**QUOTED PASSAGE**
= Beginning of Section =

Jacob Kjome resolved BEANUTILS-268.
-----------------------------------

    Resolution: Invalid

> BeanComparator.compare() doesn't can't handle null values returned by bean properties
> -------------------------------------------------------------------------------------
>
>                 Key: BEANUTILS-268
>                 URL: https://issues.apache.org/jira/browse/BEANUTILS-268
>             Project: Commons BeanUtils
>          Issue Type: Bug
>          Components: Bean-Collections
>    Affects Versions: 1.7.0
>            Reporter: Jacob Kjome
>
> I've got a bean that has properties that will, at times, return null values.  BeanComparator appears to fail with a NullPointerException.  It's difficult to tell exactly where because the exception thrown is a ClassCastException with a message of e.toString(), so all I know is that a NullPointerException happened, not where it happened.
> I suspect that the exception happens inside the compare(Object, Object) method with the call...
> Object value1 = PropertyUtils.getProperty( o1, property );
> Looking into PropertyUtils, and following the path, it seems like the problematic code is in...
> PropertyUtilsBean.getNestedProperty(Object, String)
> That code is rather involved.  If I get around to performing a minimal testcase, I'll see if I can narrow down the exception to a particular piece of code.  In any case, there's no reason why a bean shouldn't be allowed to return null for a given property.

= End of Section =

**EXERCISE DESCRIPTION**
Could you output the part of the bug report starting with "Resolution: Invalid" and going on through "where it happened.", copied word for word?

Collected data

= Beginning of Section =

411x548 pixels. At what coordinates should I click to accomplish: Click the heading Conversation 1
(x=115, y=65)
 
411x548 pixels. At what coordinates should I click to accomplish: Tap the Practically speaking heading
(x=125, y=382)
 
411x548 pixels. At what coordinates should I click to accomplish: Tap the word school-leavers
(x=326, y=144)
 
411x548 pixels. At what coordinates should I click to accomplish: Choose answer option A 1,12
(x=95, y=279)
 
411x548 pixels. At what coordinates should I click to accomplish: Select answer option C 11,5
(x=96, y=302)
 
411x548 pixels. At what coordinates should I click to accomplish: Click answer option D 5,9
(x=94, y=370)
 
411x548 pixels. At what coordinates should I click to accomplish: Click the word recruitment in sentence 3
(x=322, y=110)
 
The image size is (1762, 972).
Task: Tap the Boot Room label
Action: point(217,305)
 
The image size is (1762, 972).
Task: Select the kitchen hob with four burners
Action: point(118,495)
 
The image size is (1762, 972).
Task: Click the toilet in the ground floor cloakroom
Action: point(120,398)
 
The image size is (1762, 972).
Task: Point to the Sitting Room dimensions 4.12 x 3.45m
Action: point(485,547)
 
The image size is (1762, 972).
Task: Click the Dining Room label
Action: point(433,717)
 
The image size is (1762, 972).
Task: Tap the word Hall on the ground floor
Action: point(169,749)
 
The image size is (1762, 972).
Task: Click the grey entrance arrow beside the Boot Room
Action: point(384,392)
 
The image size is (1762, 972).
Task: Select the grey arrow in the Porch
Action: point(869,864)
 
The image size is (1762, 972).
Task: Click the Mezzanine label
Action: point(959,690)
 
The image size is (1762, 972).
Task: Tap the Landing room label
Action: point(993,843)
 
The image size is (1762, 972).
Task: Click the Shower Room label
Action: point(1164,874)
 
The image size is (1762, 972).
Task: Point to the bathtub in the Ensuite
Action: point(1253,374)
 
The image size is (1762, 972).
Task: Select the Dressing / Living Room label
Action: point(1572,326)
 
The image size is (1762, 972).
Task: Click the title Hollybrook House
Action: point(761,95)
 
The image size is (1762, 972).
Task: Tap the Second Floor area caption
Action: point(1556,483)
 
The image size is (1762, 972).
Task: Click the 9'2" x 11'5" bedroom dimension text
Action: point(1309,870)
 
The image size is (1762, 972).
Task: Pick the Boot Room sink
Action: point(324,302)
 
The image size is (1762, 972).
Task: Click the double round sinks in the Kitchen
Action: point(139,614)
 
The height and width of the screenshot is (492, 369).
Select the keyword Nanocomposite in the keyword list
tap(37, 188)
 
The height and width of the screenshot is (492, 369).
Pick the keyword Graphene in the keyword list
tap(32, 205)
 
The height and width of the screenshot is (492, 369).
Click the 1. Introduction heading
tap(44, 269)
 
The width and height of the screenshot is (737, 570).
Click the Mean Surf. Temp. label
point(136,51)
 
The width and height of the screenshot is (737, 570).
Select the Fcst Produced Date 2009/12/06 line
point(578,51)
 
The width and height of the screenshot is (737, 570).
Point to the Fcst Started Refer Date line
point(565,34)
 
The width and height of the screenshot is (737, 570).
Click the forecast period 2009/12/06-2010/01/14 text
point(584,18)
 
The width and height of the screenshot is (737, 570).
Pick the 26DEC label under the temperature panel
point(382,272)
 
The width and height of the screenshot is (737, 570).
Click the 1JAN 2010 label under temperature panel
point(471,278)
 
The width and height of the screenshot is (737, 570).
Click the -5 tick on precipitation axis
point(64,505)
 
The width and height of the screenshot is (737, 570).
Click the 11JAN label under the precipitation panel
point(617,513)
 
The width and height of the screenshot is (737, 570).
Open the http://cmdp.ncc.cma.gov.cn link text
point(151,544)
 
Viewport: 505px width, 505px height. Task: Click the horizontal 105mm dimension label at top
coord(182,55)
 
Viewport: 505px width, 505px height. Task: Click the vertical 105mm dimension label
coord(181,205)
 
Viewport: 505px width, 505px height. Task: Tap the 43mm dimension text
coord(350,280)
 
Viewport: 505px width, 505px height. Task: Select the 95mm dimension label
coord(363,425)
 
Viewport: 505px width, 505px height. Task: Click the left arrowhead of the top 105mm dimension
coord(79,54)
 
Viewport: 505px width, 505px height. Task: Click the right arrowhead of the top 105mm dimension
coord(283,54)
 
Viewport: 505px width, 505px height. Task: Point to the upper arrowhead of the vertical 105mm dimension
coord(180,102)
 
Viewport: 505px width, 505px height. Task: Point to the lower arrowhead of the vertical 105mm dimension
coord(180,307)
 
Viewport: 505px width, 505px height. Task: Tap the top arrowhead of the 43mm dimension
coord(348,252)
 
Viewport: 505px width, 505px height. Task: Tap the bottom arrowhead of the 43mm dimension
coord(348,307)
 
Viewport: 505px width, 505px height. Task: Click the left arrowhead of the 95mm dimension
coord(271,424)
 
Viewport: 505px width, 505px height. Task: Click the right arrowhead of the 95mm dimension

= End of Section =

**SOLUTION**
Resolution: Invalid

> BeanComparator.compare() doesn't can't handle null values returned by bean properties
> -------------------------------------------------------------------------------------
>
>                 Key: BEANUTILS-268
>                 URL: https://issues.apache.org/jira/browse/BEANUTILS-268
>             Project: Commons BeanUtils
>          Issue Type: Bug
>          Components: Bean-Collections
>    Affects Versions: 1.7.0
>            Reporter: Jacob Kjome
>
> I've got a bean that has properties that will, at times, return null values.  BeanComparator appears to fail with a NullPointerException.  It's difficult to tell exactly where because the exception thrown is a ClassCastException with a message of e.toString(), so all I know is that a NullPointerException happened, not where it happened.